Passons maintenant à la seconde observation.

Qui sait administrer un toman, sait en administrer cent mille, a dit un proverbe indien ; et moi, j’amplifie la sagesse asiatique, en disant : Qui peut gouverner une femme, peut gouverner une nation. Il existe, en effet, beaucoup d’analogie entre ces deux gouvernements. La politique des maris ne doit-elle pas être à peu près celle des rois ? ne les voyons-nous pas tâchant d’amuser le peuple pour lui dérober sa liberté ; lui jetant des comestibles à la tête pendant une journée, pour lui faire oublier la misère d’un an ; lui prêchant de ne pas voler, tandis qu’on le dépouille ; et lui disant : « Il me semble que si j’étais peuple, je serais vertueux ? »

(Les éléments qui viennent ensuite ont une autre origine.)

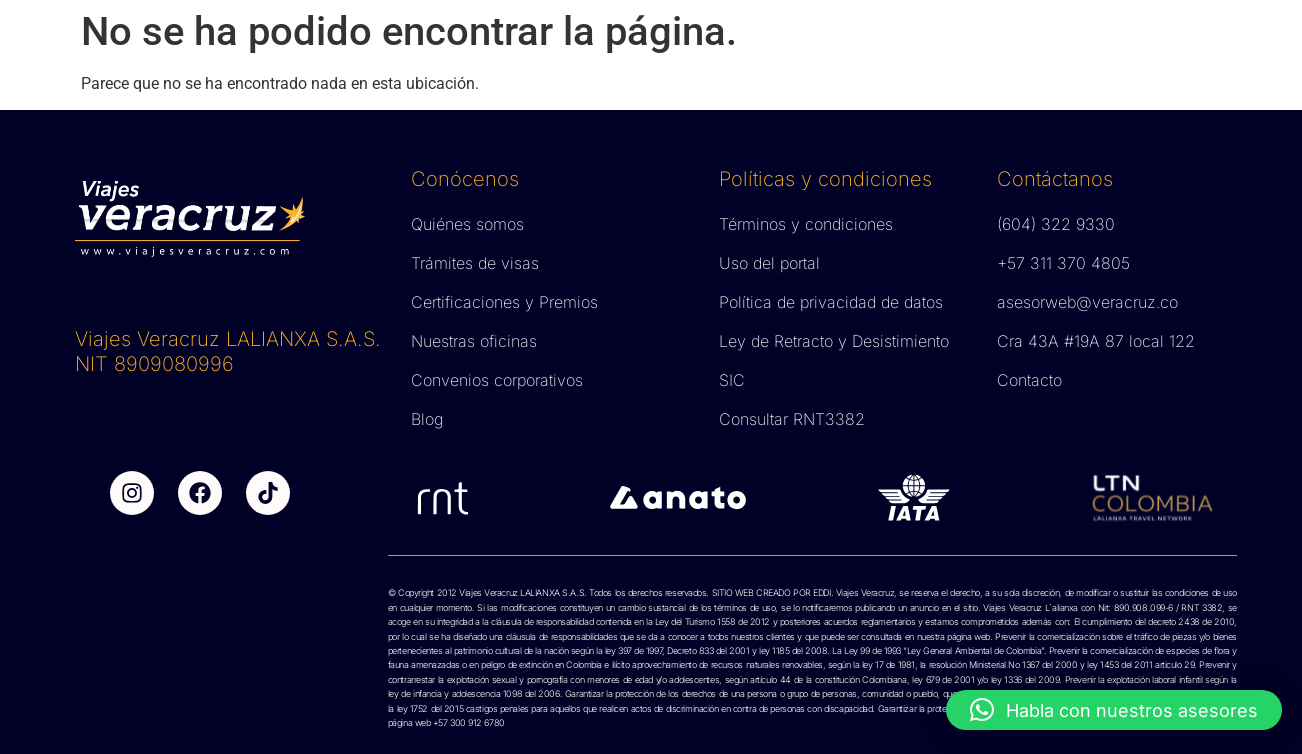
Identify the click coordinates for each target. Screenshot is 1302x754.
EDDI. (822, 592)
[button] (1114, 710)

C’est l’Angleterre qui va nous fournir le précédent que les maris doivent importer dans leurs ménages. Ceux qui ont des yeux ont dû voir que, du moment où la gouvernementabilité s’est perfectionnée en ce pays, les whigs n’ont obtenu que très-rarement le pouvoir. Un long ministère tory a toujours succédé à un éphémère cabinet libéral. Les orateurs du parti national ressemblent à des rats qui usent leurs dents à ronger un panneau pourri dont on bouche le trou au moment où ils sentent les noix et le lard serrés dans la royale armoire. La femme est le whig de votre gouvernement. Dans la situation où nous l’avons laissée, elle doit naturellement aspirer à la conquête de plus d’un privilége. Fermez les yeux sur ses brigues, permettez-lui de dissiper sa force à gravir la moitié des degrés de votre trône ; et quand elle pense toucher au sceptre, renversez-la, par terre, tout doucement et avec infiniment de grâce, en lui criant : Bravo ! et en lui permettant d’espérer un prochain triomphe. Les malices de ce système devront corroborer l’emploi de tous les moyens qu’il vous plaira de choisir dans notre arsenal pour dompter votre femme.

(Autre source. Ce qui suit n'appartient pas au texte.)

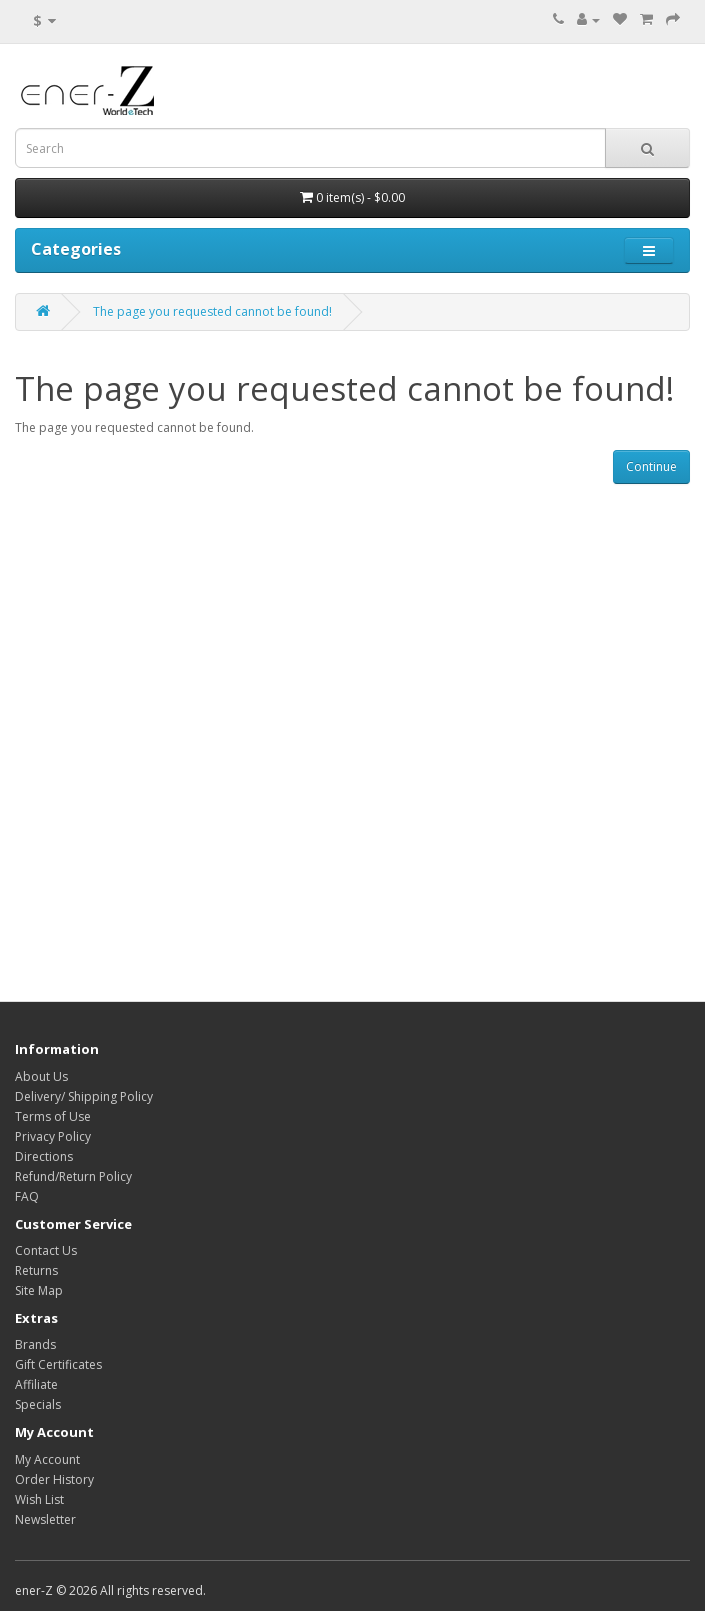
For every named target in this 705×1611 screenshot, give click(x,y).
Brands (35, 1344)
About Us (41, 1076)
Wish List (39, 1499)
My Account (47, 1459)
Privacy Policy (53, 1136)
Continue (651, 466)
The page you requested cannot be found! (212, 311)
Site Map (39, 1290)
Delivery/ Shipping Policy (84, 1096)
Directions (44, 1156)
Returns (36, 1270)
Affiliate (36, 1384)
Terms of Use (53, 1116)
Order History (54, 1479)
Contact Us (46, 1250)
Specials (38, 1404)
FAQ (27, 1196)
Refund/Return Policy (73, 1176)
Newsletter (45, 1519)
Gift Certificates (58, 1364)
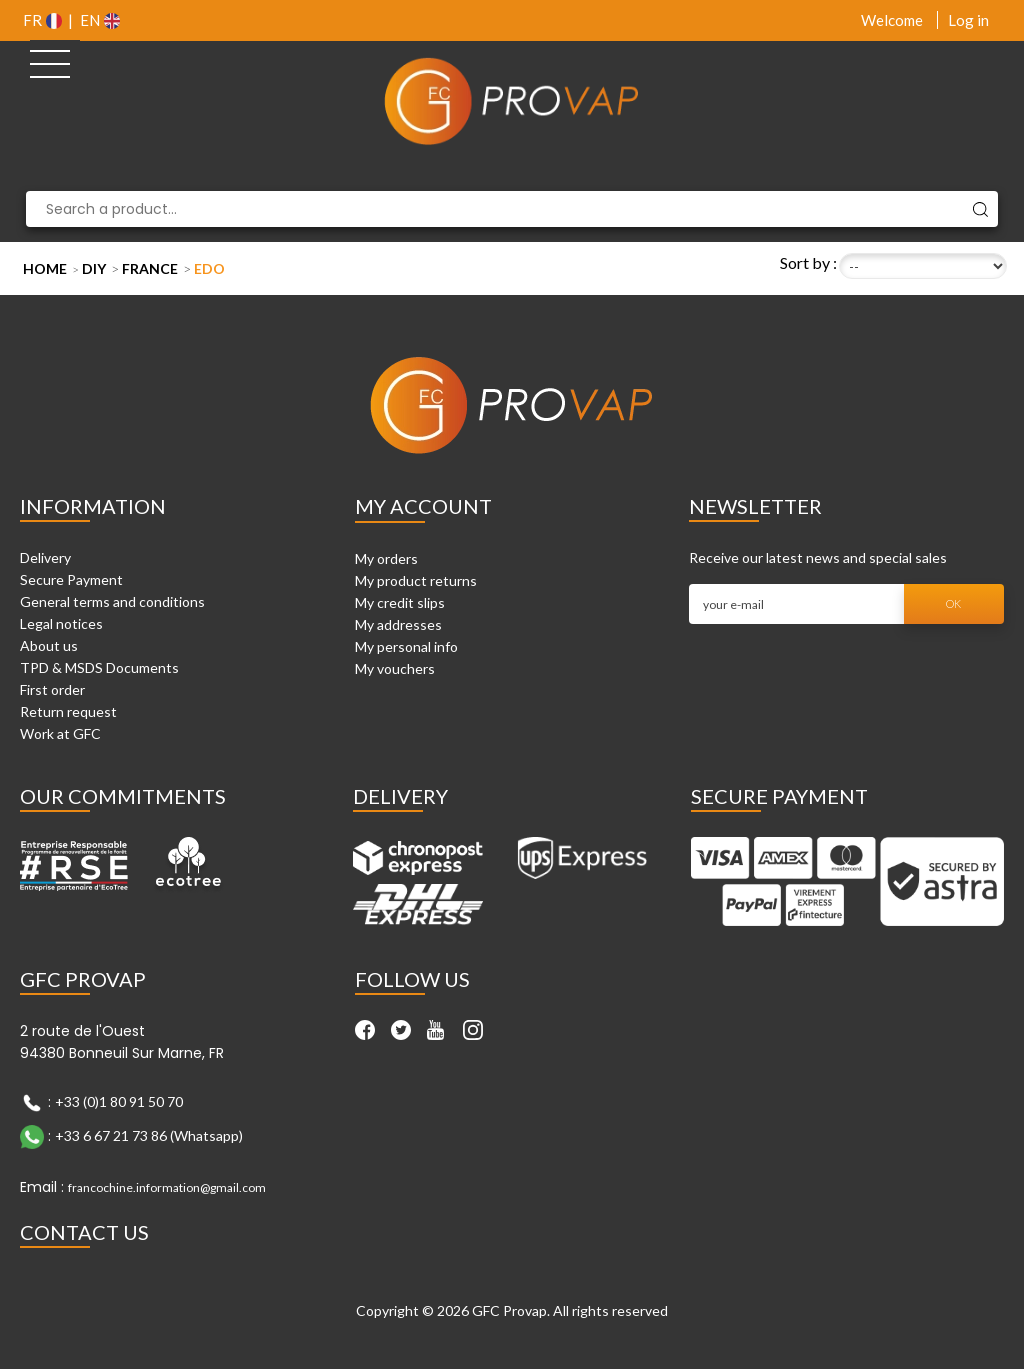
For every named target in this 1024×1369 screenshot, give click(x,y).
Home (45, 268)
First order (52, 689)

Tels sont les principes généraux que doit pratiquer un mari, s’il ne veut pas commettre des fautes dans son petit royaume.

Maintenant, malgré la minorité du concile de Mâcon (Montesquieu, qui avait peut-être deviné le régime constitutionnel, a dit, je ne sais où, que le bon sens dans les assemblées était toujours du côté de la minorité), nous distinguerons dans la femme une âme et un corps, et nous commencerons par examiner les moyens de se rendre maître de son moral. L’action de la pensée est, quoi qu’on en dise, plus noble que celle du corps, et nous donnerons le pas à la science sur la cuisine, à l’instruction sur l’hygiène.